Die Narben an ihren Händen sind deutlich zu sehen. "Und die seelischen Narben?", wird sie gefragt. Die Bilder habe sie oft im Kopf, antwortet sie. Und jetzt während des Prozesses verstärkt. An dem will sie dennoch zusammen mit Mutter und ihrem Anwalt Uwe Krechel, der auch neben ihr bei Jauch sitzt, jeden Tag teilnehmen. "Ich will alles wissen."

Am ersten Verhandlungstag sei sie schockiert gewesen, als Tanja O. geschildert habe, was sie alles vorhatte. Gefasst habe die Mitschülerin auf der Anklagebank gewirkt - und ganz offensichtlich ihren Blick gemieden: "Sie wollte mich nicht anschauen." Warum die 16-Jährige einen Amoklauf geplant habe, sei ihr unbegreiflich, sagt Anna Petrova: "Ich verstehe nicht, wie jemand so seine Probleme lösen will."

Wie Günther Jauch einwirft, gebe es Parallelen zwischen Opfer und Täterin.

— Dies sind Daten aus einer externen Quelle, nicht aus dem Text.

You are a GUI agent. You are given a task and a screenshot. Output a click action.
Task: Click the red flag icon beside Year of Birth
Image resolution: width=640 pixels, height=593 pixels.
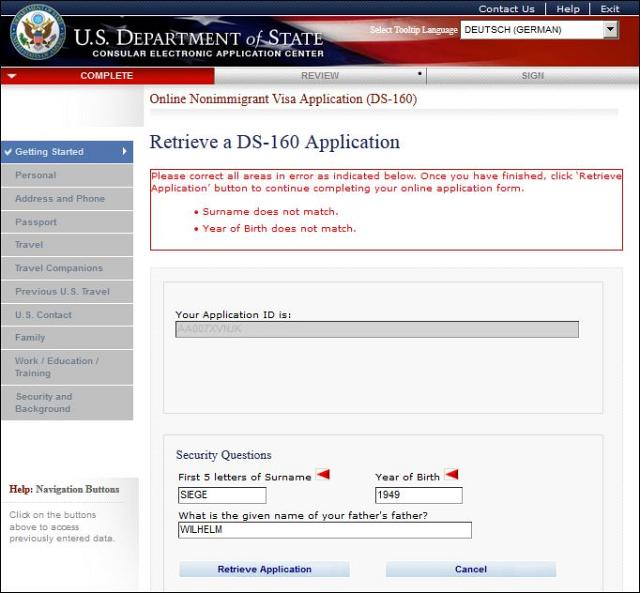tap(451, 475)
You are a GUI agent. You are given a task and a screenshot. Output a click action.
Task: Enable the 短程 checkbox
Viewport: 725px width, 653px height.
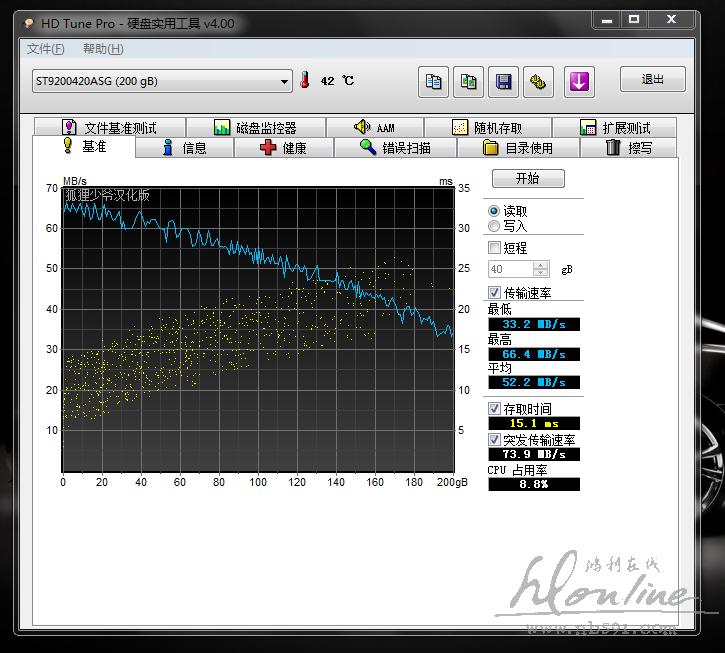click(494, 248)
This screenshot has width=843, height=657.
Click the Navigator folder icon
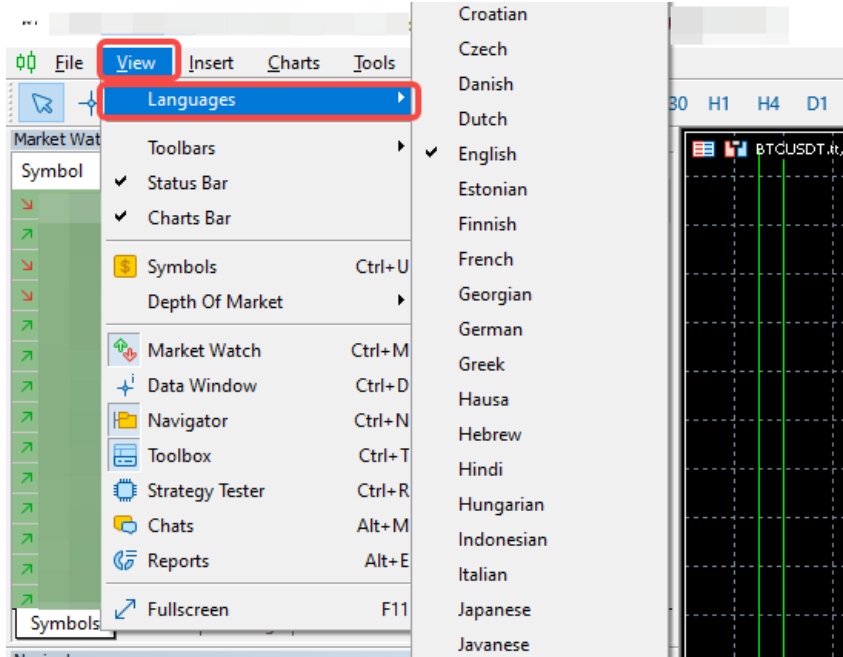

Sie beide stammten aus der früheren Sowjetunion, beide Väter hätten die Familien verlassen. Wie schwierig es in einem solchen Fall mit einer finanziellen Entschädigung aussieht, erklärt Krechel, der auch drei Opfer des Amoklaufs von Winnenden vertritt. "Als Opfer einer Straftat hat man in unserem Land großes Pech", sagt er. Weder Schule, Land noch Bund zahlten.

Vielleicht für Anna Petrova der Grund, warum sie ihren Fall an den Sender verkauft hat. Allerdings, so Krechel, habe der Vater von Tanja O. signalisiert, dass er "einen gewissen Ausgleich herbeiführen möchte". Den Lehrer, der nach Anna Petrovas Darstellung damals weglief, hat sie, wie sie sagt, nie mehr gesehen: "Er ist nicht mehr an der Schule."

Tatsächlich hatte die Staatsanwaltschaft nach Anna Petrovas Aussage zunächst gegen den Lehrer ein Ermittlungsverfahren wegen des Verdachts der unterlassenen Hilfeleistung eingeleitet, wie Behördensprecherin Monika Volkhausen am Donnerstag auf Anfrage bestätigte.

Doch das sei eingestellt worden, nachdem der Lehrer seine Version geschildert hatte: Er habe einen Kampf bemerkt und geglaubt, eine Schusswaffe gesehen zu haben. Weil er dachte, gegen diese Waffe nichts ausrichten zu können, sei er sofort losgelaufen, um Hilfe zu holen und Alarm auszulösen. Auch er soll am Freitag als Zeuge gehört werden.